In your Beam class you can use the RequiredComponent attribute and Unity will automatically add those components whenever your Beam component is added.

For your properties that always have the same default constant value you can use an initializer, for example in your beam class declaration...

 class Beam {
   public float startWidth = 0.1f;
 }

Whenever you create an instance of your Beam class the startWidth property will default to 0.1. Additional initialization can take place in Beam's Start method.

Another thing you can do to help with initialization code is to create a static method in the class to create an instance and do some initialization that's difficult to do in other places, e.g...

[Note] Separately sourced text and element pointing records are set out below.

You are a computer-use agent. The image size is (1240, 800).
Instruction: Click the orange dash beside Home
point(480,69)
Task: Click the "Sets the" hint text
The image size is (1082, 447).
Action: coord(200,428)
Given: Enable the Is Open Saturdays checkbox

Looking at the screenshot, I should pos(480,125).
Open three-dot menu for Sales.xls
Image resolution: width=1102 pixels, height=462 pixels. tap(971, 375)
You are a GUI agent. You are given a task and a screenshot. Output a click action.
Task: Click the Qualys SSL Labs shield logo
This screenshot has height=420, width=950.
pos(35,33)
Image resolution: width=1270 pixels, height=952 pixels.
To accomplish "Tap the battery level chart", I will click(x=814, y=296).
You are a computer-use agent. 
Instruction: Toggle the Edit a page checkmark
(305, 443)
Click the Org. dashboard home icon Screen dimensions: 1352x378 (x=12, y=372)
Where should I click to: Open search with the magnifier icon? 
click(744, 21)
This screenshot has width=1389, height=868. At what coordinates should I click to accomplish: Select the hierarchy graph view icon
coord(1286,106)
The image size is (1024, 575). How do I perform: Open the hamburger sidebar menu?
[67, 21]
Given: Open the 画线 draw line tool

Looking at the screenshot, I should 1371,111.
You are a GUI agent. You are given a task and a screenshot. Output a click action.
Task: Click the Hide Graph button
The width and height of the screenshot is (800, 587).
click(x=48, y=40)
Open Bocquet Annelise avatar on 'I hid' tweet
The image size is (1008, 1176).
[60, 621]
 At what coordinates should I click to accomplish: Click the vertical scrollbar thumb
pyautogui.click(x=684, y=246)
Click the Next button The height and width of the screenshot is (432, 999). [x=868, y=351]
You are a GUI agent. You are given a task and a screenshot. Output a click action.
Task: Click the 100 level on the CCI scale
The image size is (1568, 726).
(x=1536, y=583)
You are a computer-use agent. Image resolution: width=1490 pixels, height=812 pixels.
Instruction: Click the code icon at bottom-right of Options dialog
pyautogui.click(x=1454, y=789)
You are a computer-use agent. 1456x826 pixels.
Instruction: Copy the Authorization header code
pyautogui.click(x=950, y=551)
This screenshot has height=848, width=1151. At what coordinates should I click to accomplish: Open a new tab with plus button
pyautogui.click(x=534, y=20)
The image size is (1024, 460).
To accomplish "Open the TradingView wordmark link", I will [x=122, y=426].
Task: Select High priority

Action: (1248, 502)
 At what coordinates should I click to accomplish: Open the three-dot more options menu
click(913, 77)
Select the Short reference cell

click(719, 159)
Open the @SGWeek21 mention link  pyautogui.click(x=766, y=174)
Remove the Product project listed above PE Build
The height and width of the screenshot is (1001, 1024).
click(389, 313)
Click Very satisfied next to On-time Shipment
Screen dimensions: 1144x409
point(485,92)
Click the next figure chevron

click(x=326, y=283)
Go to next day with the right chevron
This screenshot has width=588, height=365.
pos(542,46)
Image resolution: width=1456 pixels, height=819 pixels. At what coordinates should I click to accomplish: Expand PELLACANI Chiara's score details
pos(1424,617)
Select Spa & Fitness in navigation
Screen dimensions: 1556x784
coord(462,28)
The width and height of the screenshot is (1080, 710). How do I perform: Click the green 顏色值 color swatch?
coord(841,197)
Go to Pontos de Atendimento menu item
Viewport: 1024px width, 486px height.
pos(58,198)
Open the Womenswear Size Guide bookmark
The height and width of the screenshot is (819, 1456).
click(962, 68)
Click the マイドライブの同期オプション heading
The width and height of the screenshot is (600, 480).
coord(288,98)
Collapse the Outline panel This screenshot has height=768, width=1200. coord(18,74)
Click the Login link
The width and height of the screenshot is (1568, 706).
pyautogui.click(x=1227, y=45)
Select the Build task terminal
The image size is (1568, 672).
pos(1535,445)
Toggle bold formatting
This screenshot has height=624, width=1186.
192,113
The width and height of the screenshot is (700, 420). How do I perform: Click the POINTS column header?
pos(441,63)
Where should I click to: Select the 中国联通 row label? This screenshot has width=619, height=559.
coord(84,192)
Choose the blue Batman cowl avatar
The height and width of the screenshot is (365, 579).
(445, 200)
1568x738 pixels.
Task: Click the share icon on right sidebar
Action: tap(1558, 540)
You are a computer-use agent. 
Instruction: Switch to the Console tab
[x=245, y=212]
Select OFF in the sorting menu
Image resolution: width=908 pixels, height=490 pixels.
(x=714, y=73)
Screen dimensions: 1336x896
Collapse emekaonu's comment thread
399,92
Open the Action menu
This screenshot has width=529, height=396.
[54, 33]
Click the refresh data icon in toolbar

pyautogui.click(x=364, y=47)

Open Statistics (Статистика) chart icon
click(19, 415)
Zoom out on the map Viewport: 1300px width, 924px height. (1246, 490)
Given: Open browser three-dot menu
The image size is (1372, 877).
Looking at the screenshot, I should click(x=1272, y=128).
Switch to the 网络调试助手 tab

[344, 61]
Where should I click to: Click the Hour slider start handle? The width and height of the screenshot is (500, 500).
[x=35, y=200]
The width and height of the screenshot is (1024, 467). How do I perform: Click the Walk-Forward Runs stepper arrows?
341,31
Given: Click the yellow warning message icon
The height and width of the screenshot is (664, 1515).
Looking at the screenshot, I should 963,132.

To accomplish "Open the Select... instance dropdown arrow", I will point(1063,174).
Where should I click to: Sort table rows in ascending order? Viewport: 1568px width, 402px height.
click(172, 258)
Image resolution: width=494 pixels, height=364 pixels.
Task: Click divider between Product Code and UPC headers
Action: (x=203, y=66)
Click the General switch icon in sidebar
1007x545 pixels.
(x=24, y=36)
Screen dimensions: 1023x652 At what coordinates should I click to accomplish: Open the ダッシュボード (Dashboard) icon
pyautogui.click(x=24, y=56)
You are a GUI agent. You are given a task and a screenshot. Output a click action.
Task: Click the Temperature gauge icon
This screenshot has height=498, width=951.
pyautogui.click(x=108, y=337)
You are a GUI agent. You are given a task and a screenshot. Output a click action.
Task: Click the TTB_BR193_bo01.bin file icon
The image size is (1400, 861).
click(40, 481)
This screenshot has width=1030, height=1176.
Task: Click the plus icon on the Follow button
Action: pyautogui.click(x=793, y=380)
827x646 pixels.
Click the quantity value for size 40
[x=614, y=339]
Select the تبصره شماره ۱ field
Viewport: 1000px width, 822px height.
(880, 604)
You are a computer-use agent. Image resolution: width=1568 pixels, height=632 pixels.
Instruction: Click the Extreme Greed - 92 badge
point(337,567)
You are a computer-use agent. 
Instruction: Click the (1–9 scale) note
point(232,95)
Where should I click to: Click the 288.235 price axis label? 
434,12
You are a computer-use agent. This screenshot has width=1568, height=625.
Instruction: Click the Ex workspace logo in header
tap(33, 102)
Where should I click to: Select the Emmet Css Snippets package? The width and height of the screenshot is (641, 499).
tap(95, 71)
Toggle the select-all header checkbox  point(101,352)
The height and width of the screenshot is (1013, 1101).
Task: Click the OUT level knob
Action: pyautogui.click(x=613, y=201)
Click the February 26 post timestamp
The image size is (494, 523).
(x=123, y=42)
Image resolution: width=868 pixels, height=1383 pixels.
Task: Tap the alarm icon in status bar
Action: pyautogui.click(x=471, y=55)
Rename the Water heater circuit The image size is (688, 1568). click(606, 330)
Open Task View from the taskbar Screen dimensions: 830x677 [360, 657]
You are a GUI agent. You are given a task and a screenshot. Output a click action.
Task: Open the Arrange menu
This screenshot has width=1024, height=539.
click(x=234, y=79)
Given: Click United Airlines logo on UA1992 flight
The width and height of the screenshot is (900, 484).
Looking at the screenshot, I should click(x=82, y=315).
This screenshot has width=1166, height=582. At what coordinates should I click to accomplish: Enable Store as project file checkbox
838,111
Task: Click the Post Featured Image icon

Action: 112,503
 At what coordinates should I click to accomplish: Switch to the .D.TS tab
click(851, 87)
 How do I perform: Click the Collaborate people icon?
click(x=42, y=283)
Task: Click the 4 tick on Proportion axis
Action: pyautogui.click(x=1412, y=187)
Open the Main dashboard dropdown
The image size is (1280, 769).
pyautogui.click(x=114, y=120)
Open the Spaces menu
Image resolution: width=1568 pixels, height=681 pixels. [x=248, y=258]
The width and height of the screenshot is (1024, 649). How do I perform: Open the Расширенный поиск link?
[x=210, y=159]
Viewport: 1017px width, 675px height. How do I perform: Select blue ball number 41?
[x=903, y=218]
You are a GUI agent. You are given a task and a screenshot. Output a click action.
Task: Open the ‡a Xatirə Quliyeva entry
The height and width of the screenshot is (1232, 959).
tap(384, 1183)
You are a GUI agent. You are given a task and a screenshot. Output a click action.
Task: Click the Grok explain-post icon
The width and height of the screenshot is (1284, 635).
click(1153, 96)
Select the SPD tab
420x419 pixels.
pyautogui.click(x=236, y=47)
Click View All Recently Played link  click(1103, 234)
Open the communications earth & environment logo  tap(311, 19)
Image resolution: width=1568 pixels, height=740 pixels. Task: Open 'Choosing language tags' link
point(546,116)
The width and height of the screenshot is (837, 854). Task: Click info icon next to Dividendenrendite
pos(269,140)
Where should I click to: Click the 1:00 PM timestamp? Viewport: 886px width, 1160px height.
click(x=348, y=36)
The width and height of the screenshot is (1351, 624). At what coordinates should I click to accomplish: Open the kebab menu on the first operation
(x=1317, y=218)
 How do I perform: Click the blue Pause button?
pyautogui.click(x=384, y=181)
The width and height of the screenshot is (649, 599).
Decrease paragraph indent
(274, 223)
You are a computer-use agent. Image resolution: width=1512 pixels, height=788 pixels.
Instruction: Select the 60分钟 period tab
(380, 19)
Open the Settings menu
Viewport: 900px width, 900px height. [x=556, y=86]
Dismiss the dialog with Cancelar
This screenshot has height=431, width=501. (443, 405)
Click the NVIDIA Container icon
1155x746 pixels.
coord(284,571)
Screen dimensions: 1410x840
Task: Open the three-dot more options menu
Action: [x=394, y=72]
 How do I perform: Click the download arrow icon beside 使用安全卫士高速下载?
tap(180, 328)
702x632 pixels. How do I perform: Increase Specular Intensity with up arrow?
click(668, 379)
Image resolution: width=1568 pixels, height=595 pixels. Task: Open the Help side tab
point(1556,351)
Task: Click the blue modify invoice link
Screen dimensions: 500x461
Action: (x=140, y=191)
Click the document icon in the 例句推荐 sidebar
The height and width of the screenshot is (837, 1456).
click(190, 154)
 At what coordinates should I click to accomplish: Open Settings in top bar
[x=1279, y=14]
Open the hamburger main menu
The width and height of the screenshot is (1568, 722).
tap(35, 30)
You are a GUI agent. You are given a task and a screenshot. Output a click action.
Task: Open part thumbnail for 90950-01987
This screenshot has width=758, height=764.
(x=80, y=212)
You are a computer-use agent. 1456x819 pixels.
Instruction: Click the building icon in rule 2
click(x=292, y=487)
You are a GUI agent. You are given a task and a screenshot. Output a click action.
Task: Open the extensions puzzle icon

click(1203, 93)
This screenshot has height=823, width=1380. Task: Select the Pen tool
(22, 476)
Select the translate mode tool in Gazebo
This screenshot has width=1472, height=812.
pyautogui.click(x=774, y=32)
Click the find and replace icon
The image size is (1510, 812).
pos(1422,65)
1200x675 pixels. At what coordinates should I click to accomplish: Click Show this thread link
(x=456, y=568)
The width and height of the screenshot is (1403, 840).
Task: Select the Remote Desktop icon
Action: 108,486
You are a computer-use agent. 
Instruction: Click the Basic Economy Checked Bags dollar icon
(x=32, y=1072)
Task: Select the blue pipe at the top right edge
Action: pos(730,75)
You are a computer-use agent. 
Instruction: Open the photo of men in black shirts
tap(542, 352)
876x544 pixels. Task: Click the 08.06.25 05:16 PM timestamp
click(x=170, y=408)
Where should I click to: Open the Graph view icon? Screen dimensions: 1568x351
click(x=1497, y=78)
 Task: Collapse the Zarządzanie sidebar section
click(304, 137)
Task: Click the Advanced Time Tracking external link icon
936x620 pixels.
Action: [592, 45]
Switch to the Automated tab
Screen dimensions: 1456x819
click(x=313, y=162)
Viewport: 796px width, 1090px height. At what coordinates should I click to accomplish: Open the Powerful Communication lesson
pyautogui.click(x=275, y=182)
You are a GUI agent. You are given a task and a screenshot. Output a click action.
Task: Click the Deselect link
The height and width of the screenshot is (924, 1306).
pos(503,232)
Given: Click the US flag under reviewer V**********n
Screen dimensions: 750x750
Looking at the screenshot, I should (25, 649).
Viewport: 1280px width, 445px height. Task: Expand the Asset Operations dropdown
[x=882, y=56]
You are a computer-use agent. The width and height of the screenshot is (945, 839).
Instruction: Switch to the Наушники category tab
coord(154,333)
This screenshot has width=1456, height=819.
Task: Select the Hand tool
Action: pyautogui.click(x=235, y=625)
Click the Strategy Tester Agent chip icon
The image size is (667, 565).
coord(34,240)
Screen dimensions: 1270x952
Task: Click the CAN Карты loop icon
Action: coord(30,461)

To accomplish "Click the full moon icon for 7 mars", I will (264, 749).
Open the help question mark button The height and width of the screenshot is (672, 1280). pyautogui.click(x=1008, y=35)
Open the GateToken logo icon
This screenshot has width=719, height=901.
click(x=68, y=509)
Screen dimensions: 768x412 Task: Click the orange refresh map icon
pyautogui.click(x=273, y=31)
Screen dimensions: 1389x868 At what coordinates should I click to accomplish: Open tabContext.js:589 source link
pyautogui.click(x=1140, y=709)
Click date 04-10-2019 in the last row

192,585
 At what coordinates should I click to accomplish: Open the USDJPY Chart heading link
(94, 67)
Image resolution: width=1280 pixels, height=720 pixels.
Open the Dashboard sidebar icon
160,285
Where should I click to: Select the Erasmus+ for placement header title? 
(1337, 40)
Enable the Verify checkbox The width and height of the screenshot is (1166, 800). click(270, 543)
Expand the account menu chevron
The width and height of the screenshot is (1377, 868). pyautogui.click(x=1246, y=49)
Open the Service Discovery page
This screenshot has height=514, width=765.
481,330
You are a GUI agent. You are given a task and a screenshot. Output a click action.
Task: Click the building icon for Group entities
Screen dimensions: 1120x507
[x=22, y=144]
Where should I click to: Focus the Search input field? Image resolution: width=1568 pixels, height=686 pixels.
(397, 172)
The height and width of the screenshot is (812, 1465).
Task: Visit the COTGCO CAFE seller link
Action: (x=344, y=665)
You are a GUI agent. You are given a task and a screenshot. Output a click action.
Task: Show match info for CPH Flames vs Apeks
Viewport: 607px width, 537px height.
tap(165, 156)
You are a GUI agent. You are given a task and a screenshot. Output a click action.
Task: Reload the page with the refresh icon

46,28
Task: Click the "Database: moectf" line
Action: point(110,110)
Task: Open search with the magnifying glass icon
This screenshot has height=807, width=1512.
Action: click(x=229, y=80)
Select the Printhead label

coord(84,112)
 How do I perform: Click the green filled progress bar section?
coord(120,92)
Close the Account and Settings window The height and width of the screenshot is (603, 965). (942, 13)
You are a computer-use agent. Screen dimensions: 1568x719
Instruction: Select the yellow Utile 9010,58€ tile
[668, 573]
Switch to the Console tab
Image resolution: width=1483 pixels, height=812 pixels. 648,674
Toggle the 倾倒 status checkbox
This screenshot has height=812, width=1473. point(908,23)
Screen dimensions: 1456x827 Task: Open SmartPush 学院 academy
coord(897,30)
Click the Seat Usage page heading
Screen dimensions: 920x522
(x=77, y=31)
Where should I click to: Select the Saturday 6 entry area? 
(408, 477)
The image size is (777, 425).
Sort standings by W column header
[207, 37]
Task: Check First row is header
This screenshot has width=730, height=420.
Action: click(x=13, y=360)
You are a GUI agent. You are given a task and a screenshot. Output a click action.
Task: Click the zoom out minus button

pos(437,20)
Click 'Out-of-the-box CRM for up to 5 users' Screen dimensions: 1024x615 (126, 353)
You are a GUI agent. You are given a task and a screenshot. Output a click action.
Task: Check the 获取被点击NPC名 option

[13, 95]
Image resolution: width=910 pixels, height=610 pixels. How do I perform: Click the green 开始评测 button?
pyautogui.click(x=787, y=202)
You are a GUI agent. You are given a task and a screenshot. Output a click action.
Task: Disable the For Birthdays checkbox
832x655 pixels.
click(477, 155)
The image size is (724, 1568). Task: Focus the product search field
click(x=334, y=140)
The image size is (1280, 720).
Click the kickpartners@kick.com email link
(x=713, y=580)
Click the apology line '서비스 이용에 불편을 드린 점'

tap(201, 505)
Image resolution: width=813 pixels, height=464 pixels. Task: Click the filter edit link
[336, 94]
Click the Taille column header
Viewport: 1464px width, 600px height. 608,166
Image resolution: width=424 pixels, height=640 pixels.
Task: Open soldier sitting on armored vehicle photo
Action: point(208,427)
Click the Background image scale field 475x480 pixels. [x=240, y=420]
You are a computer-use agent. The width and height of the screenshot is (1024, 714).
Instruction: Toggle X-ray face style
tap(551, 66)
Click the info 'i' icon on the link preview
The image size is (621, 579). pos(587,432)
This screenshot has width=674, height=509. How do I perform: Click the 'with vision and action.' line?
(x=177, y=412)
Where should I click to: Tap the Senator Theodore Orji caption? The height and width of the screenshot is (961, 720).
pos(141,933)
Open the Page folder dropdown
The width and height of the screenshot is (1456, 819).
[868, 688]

 static public GameObject Create(Vector2 startPoint, Vector2 endPoint, Vector2 planetCenter)
 {
     GameObject beamCenter = new GameObject("beamCenter");

     // add the script - I'm assuming you've made the other changes
     // so some things will already be initialized
     Beam beamScript = beamCenter.AddComonent<Beam>() as Beam; 

     beamScript.startPoint = startPoint;
     beamScript.endPoint = endPoint;
     beamScript.planetCenter = planetCenter;

     return beamCenter;
 }


You'd call this like so:

 GameObject beamCenter = Beam.Create(startPoint, endPoint, planet.transform.position);

It might make more sense for Beam.Create to just add the Beam script to a passed in game object instead of creating the game object itself - kind of depends on your needs. In that case you'd potentially just return the Beam script instead of the GameObject, but again that depends on your needs.

Depending on how complex this gets, you could also set this all up in a prefab and instantiate that, then initialize the fields you need to, but I'd most likely still do that in a static function somewhere.